VNS placement requires surgical implantation under general anesthesia, and multiple clinical appointments after implantation to turn the device on and adjust stimulation strength. The battery requires replacement every few years with a short surgical procedure.
In very rare cases where a child has seizures that start independently on either side of the brain and spread, the neurosurgeon may recommend performing a corpus callosotomy. This procedure involves severing the fibers connecting the two halves (hemispheres) of the brain.
Disconnecting the two hemispheres helps stop the spread of seizures in the brain from one side to the other and may protect some children from injury caused by seizure-related falls. This procedure does not usually stop the child from having seizures and may actually increase the frequency of certain kinds of localized seizures.
After surgery, the child may experience temporary or permanent limitations of speech, movement of certain body parts or behavior alteration.
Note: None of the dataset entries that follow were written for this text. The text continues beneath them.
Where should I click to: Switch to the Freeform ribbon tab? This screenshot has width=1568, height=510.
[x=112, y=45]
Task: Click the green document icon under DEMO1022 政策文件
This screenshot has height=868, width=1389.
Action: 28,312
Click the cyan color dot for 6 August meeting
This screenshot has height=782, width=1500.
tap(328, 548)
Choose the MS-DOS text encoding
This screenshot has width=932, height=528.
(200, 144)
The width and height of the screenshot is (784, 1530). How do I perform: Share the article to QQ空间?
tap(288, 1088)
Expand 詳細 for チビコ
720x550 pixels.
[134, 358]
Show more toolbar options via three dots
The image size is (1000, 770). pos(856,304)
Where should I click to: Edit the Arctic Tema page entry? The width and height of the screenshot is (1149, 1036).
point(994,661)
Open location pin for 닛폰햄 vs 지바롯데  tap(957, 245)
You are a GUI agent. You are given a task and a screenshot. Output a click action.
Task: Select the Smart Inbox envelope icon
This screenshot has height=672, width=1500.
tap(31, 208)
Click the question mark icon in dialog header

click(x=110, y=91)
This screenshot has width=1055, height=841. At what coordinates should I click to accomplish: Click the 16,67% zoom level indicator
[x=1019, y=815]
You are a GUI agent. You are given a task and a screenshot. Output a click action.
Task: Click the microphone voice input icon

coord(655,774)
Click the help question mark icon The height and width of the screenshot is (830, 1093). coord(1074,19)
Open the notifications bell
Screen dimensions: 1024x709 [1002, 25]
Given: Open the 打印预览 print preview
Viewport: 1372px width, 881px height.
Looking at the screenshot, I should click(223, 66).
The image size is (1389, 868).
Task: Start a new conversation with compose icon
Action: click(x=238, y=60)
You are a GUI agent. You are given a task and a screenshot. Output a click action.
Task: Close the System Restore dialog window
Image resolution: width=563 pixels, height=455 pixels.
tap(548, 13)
It is important for parents to be informed of these risks and understand that this surgery is not performed with the hope of curing seizures, but rather with the hope of reducing their severity.
Hemispherectomy (also known as hemidecortication or functional hemispherectomy) is the complete removal or partial removal and disconnection of almost an entire half of the brain (hemisphere).
This procedure is only performed at a limited number of hospitals. It is usually reserved for children with only the most severe epilepsy from a severely damaged or abnormal hemisphere that is causing their seizures.
Although the hemispherectomy is dramatic, experience has shown that less extensive surgery is not useful in this situation. For a very few patients, hemispherectomy has proven to be a very successful type of seizure surgery. Potential risks including hydrocephalus and infection. When successful, this surgery controls the epilepsy.
One-sided weakness, including loss of visual field on the weak side due to the damaged brain hemisphere, is likely to persist after surgery, although most patients are usually able to walk with some rehabilitation.
Follow-up care is extremely important in tracking the progress of your child’s recovery. Your pediatric neurosurgeon will schedule follow-up appointments to make sure your child is continuing to make progress and to assess the effect of surgery on the seizures.